“Hereafter, perhaps, some intellect may be found which will reduce my phantasm to the common-place- some intellect more calm, more logical, and far less excitable than my own, which will perceive, in the circumstances I detail with awe, nothing more than an ordinary succession of very natural causes and effects.”—Edgar Allan Poe, “The Black Cat”
(A typical Poe horror tale, “The Black Cat” was published on this date in United States Saturday Post in 1843. It features the kind of mad, unreliable narrator found in other Poe tales of the macabre such as “The Cask of Amontillado” and “The Tell-Tale Heart.” You’d be mad, too, if, like the protagonist in this story, you had become alcoholic, gouged out the eye of a cat, hung it, tries to kill another cat but ends up killing his wife instead, then walls her up in the cellar wall with the cat to conceal evidence of the crime.
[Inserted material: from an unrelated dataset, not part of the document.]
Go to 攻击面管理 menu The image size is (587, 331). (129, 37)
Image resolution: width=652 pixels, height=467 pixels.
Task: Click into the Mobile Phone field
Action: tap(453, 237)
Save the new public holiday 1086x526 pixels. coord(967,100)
The question arises how autobiographical this story is. Well, Poe at one point owned a black cat, and he supposedly killed a pet fawn belonging to his guardian’s wife, but that’s about it. Someone else actually identified with the events of the tale far more: Richard Wright, who as a child set fire to his grandmother’s house and later hanged a kitten with a string. Wright was impressed enough with Poe’s tale to allude to it in his 1940 novel Native Son, in which Bigger Thomas at one points confronts a cat and its “two green pools—pools of association and guilt.”
Incidentally, that 1934 film starring Bela Lugosi? It’s got virtually nothing in common with this story except the title. Actually, the film treatments that came closer to its essence were D.W. Griffith’s Avenging Conscience and a 1968 Japanese version.)